Lost confidence in system restore


  1. Posts : 1,653
    Windows 10 Pro. EFI boot partition, full EFI boot
       #1

    Lost confidence in system restore


    BEGIN{rant on}{

    and some in Windows 7.

    I went to install IE9 last night. Before hand I made an image backup, restore point, and ran sfc /verifyonly to make sure all was well.

    I installed IE9 and played around with it for a little bit. My overall system performance seemed lower and IE9 didn't do anything for me over Firefox or Chrome, so I decided to roll back on the install. I did this by restoring to the point before the install, which seemed to go fine. I then did an sfc /verifyonly and it found integrity violations! This is the second time this happened to me. The first was more complex circumstances so I attributed it to that. this time however was rolling back on a simple install.

    Well it is good I made the image backup and that mechanism seems to work well. I have restored from the image. Ran sfc/verifyonly after the restore and it found no integrity violations.

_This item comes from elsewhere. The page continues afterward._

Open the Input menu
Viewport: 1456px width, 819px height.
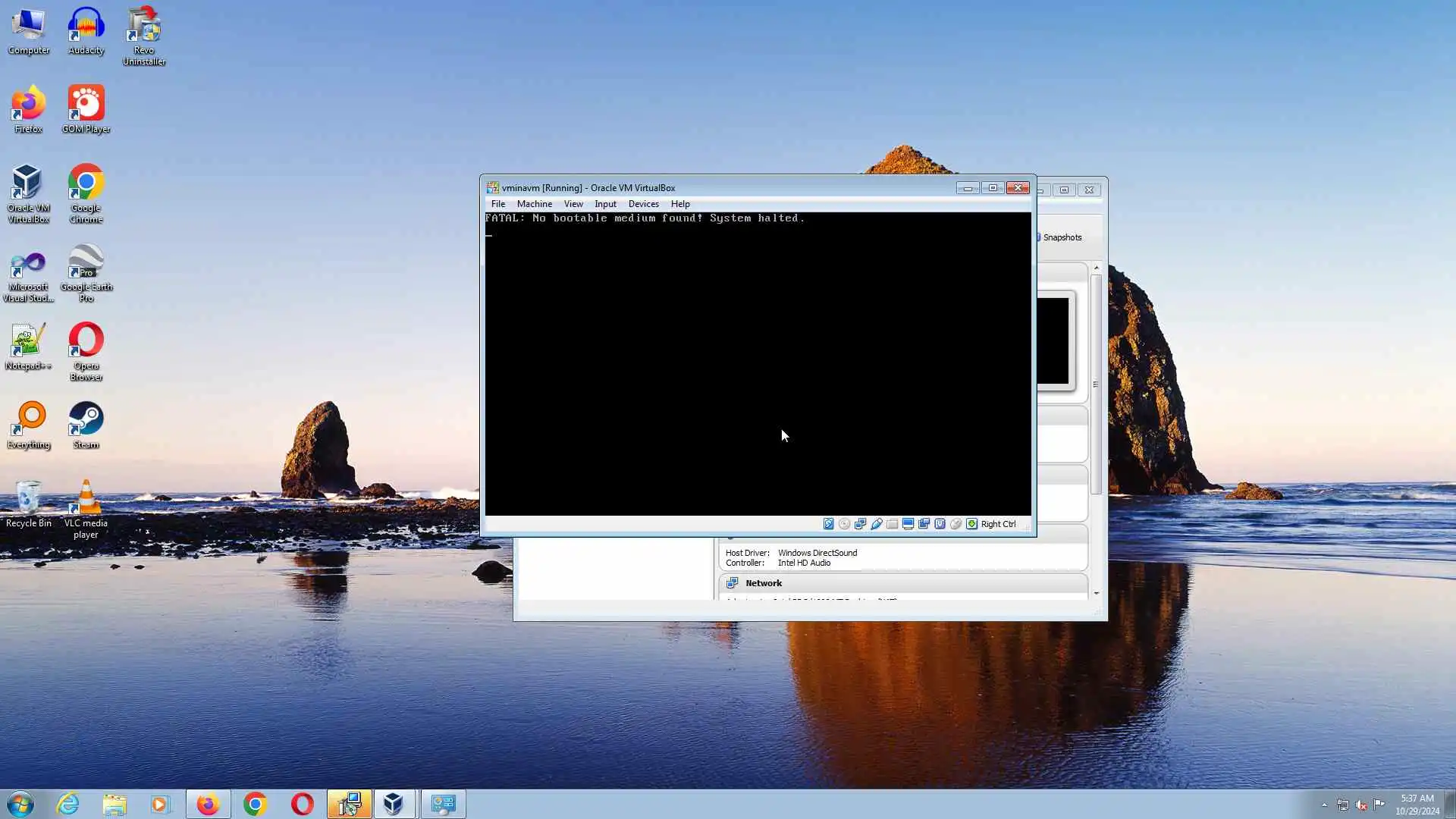tap(605, 204)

    So I guess I can't trust system restore for much of anything.
    }
    END{rant off}
      My Computer


  2. Posts : 7,878
    Windows 7 Ultimate x64
       #2

    It's hard for me to believe that simply installing IE on your system made the whole thing slower overall. I can understand not being blown away by IE and using alternative browsers that you prefer (I feel the same way). I would have probably just left IE 9 installed on the box and spent some time trying to quantify and determine what actually slowed down rather than using a system restore. I only use system restores when something has gone wrong and I am unable to fix it by hand.
      My Computer


  3. Posts : 1,653
    Windows 10 Pro. EFI boot partition, full EFI boot
    Thread Starter
       #3

    pparks1 said:
    It's hard for me to believe that simply installing IE on your system made the whole thing slower overall. I can understand not being blown away by IE and using alternative browsers that you prefer (I feel the same way). I would have probably just left IE 9 installed on the box and spent some time trying to quantify and determine what actually slowed down rather than using a system restore. I only use system restores when something has gone wrong and I am unable to fix it by hand.
    Well it did, but mainly I wasn't blown away and don't need IE9.

    There are a couple of optional updates that I have installed and since uninstalled, one in particular a DIRECT2D fix that slowed down my windows response (in the graphical sense, less snappy). I expect IE9 includes one or both of these and that is the root cause. But I am not about to waste my time trying to untangle it.

    Regardless, my post was with reference to system restore, not IE9.
    Last edited by GeneO; 15 Mar 2011 at 15:23.